(WHAT IS EXPECTED):
All of the entries below should be copied exactly as they appear.

*** INPUT DATA ***

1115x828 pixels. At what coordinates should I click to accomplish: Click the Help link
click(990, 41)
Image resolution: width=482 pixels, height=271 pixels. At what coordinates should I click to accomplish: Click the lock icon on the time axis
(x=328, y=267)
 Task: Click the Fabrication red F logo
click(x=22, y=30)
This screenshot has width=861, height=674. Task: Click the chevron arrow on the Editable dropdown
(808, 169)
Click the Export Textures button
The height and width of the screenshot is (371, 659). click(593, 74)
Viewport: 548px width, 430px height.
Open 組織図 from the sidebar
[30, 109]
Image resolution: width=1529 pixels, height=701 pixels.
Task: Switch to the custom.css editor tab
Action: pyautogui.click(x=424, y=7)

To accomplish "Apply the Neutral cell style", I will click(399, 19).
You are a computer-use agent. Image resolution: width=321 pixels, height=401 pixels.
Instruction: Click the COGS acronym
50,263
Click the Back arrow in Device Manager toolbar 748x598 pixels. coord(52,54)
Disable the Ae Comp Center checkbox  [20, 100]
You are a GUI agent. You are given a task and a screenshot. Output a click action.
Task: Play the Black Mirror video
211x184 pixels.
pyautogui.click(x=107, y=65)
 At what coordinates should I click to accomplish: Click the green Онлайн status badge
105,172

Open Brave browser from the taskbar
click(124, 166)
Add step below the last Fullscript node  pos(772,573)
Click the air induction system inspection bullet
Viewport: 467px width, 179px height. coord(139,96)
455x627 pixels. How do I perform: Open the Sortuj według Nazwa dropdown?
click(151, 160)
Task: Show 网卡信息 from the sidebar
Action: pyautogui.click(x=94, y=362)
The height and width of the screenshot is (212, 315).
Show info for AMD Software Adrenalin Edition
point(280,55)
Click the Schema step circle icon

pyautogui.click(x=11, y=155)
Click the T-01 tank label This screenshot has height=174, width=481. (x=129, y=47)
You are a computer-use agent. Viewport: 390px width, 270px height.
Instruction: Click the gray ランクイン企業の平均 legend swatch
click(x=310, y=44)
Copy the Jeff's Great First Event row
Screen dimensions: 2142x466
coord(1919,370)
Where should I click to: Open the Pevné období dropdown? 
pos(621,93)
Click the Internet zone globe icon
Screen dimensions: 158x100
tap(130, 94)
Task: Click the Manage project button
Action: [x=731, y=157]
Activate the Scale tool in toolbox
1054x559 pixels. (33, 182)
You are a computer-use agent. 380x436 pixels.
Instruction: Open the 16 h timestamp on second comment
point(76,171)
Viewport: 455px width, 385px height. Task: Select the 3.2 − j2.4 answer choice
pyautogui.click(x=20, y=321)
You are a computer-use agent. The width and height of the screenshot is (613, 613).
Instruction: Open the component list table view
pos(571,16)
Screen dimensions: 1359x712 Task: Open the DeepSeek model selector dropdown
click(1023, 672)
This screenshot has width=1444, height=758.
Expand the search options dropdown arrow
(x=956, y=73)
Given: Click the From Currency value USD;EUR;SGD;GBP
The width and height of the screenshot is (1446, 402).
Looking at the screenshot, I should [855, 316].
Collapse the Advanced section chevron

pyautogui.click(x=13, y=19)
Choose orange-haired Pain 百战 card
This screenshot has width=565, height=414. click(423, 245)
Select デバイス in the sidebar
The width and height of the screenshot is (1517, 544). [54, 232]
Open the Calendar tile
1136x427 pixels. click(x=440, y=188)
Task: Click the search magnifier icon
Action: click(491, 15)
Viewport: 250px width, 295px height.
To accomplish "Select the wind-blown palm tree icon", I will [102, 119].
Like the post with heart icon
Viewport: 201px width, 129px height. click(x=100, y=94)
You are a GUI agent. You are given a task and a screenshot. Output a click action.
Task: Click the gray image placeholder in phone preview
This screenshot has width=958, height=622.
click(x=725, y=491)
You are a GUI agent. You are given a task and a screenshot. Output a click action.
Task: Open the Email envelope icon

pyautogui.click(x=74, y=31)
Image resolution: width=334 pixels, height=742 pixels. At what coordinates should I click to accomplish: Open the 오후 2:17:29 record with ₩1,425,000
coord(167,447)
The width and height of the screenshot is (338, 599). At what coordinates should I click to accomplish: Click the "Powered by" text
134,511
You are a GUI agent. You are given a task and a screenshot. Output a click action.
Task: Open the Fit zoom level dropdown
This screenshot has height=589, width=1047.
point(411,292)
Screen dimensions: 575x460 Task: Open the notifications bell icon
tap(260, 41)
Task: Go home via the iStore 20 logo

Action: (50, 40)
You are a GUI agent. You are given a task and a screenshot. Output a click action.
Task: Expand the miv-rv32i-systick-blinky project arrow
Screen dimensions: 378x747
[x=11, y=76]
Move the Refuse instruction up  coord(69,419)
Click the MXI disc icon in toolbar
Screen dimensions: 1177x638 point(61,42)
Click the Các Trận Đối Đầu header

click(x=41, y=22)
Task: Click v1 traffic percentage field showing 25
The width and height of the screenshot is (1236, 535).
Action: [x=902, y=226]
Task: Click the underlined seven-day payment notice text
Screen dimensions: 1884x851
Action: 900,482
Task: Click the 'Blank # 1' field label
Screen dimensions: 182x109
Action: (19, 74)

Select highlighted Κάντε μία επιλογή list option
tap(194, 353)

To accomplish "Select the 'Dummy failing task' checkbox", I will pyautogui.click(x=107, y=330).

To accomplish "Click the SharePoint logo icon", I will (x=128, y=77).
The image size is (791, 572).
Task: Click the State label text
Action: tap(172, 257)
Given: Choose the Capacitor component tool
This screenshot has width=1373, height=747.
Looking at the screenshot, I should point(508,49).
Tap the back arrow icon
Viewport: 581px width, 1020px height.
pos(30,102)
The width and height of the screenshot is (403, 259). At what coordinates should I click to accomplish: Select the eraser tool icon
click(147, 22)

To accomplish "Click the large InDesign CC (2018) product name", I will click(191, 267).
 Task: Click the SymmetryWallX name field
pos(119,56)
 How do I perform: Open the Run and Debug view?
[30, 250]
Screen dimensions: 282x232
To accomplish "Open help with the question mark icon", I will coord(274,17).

*** End of INPUT DATA ***

(OUTPUT OF THE TASK):
1115x828 pixels. At what coordinates should I click to accomplish: Click the Help link
click(990, 41)
Image resolution: width=482 pixels, height=271 pixels. At what coordinates should I click to accomplish: Click the lock icon on the time axis
(x=328, y=267)
 Task: Click the Fabrication red F logo
click(x=22, y=30)
This screenshot has width=861, height=674. Task: Click the chevron arrow on the Editable dropdown
(808, 169)
Click the Export Textures button
The height and width of the screenshot is (371, 659). click(593, 74)
Viewport: 548px width, 430px height.
Open 組織図 from the sidebar
[30, 109]
Image resolution: width=1529 pixels, height=701 pixels.
Task: Switch to the custom.css editor tab
Action: pyautogui.click(x=424, y=7)

To accomplish "Apply the Neutral cell style", I will click(399, 19).
You are a computer-use agent. Image resolution: width=321 pixels, height=401 pixels.
Instruction: Click the COGS acronym
50,263
Click the Back arrow in Device Manager toolbar 748x598 pixels. coord(52,54)
Disable the Ae Comp Center checkbox  [20, 100]
You are a GUI agent. You are given a task and a screenshot. Output a click action.
Task: Play the Black Mirror video
211x184 pixels.
pyautogui.click(x=107, y=65)
 At what coordinates should I click to accomplish: Click the green Онлайн status badge
105,172

Open Brave browser from the taskbar
click(124, 166)
Add step below the last Fullscript node  pos(772,573)
Click the air induction system inspection bullet
Viewport: 467px width, 179px height. coord(139,96)
455x627 pixels. How do I perform: Open the Sortuj według Nazwa dropdown?
click(151, 160)
Task: Show 网卡信息 from the sidebar
Action: pyautogui.click(x=94, y=362)
The height and width of the screenshot is (212, 315).
Show info for AMD Software Adrenalin Edition
point(280,55)
Click the Schema step circle icon

pyautogui.click(x=11, y=155)
Click the T-01 tank label This screenshot has height=174, width=481. (x=129, y=47)
You are a computer-use agent. Viewport: 390px width, 270px height.
Instruction: Click the gray ランクイン企業の平均 legend swatch
click(x=310, y=44)
Copy the Jeff's Great First Event row
Screen dimensions: 2142x466
coord(1919,370)
Where should I click to: Open the Pevné období dropdown? 
pos(621,93)
Click the Internet zone globe icon
Screen dimensions: 158x100
tap(130, 94)
Task: Click the Manage project button
Action: [x=731, y=157]
Activate the Scale tool in toolbox
1054x559 pixels. (33, 182)
You are a computer-use agent. 380x436 pixels.
Instruction: Open the 16 h timestamp on second comment
point(76,171)
Viewport: 455px width, 385px height. Task: Select the 3.2 − j2.4 answer choice
pyautogui.click(x=20, y=321)
You are a computer-use agent. The width and height of the screenshot is (613, 613).
Instruction: Open the component list table view
pos(571,16)
Screen dimensions: 1359x712 Task: Open the DeepSeek model selector dropdown
click(1023, 672)
This screenshot has width=1444, height=758.
Expand the search options dropdown arrow
(x=956, y=73)
Given: Click the From Currency value USD;EUR;SGD;GBP
The width and height of the screenshot is (1446, 402).
Looking at the screenshot, I should [855, 316].
Collapse the Advanced section chevron

pyautogui.click(x=13, y=19)
Choose orange-haired Pain 百战 card
This screenshot has width=565, height=414. click(423, 245)
Select デバイス in the sidebar
The width and height of the screenshot is (1517, 544). [54, 232]
Open the Calendar tile
1136x427 pixels. click(x=440, y=188)
Task: Click the search magnifier icon
Action: click(491, 15)
Viewport: 250px width, 295px height.
To accomplish "Select the wind-blown palm tree icon", I will [102, 119].
Like the post with heart icon
Viewport: 201px width, 129px height. click(x=100, y=94)
You are a GUI agent. You are given a task and a screenshot. Output a click action.
Task: Click the gray image placeholder in phone preview
This screenshot has width=958, height=622.
click(x=725, y=491)
You are a GUI agent. You are given a task and a screenshot. Output a click action.
Task: Open the Email envelope icon

pyautogui.click(x=74, y=31)
Image resolution: width=334 pixels, height=742 pixels. At what coordinates should I click to accomplish: Open the 오후 2:17:29 record with ₩1,425,000
coord(167,447)
The width and height of the screenshot is (338, 599). At what coordinates should I click to accomplish: Click the "Powered by" text
134,511
You are a GUI agent. You are given a task and a screenshot. Output a click action.
Task: Open the Fit zoom level dropdown
This screenshot has height=589, width=1047.
point(411,292)
Screen dimensions: 575x460 Task: Open the notifications bell icon
tap(260, 41)
Task: Go home via the iStore 20 logo

Action: (50, 40)
You are a GUI agent. You are given a task and a screenshot. Output a click action.
Task: Expand the miv-rv32i-systick-blinky project arrow
Screen dimensions: 378x747
[x=11, y=76]
Move the Refuse instruction up  coord(69,419)
Click the MXI disc icon in toolbar
Screen dimensions: 1177x638 point(61,42)
Click the Các Trận Đối Đầu header

click(x=41, y=22)
Task: Click v1 traffic percentage field showing 25
The width and height of the screenshot is (1236, 535).
Action: [x=902, y=226]
Task: Click the underlined seven-day payment notice text
Screen dimensions: 1884x851
Action: 900,482
Task: Click the 'Blank # 1' field label
Screen dimensions: 182x109
Action: (19, 74)

Select highlighted Κάντε μία επιλογή list option
tap(194, 353)

To accomplish "Select the 'Dummy failing task' checkbox", I will pyautogui.click(x=107, y=330).

To accomplish "Click the SharePoint logo icon", I will (x=128, y=77).
The image size is (791, 572).
Task: Click the State label text
Action: tap(172, 257)
Given: Choose the Capacitor component tool
This screenshot has width=1373, height=747.
Looking at the screenshot, I should point(508,49).
Tap the back arrow icon
Viewport: 581px width, 1020px height.
pos(30,102)
The width and height of the screenshot is (403, 259). At what coordinates should I click to accomplish: Select the eraser tool icon
click(147, 22)

To accomplish "Click the large InDesign CC (2018) product name", I will click(191, 267).
 Task: Click the SymmetryWallX name field
pos(119,56)
 How do I perform: Open the Run and Debug view?
[30, 250]
Screen dimensions: 282x232
To accomplish "Open help with the question mark icon", I will coord(274,17).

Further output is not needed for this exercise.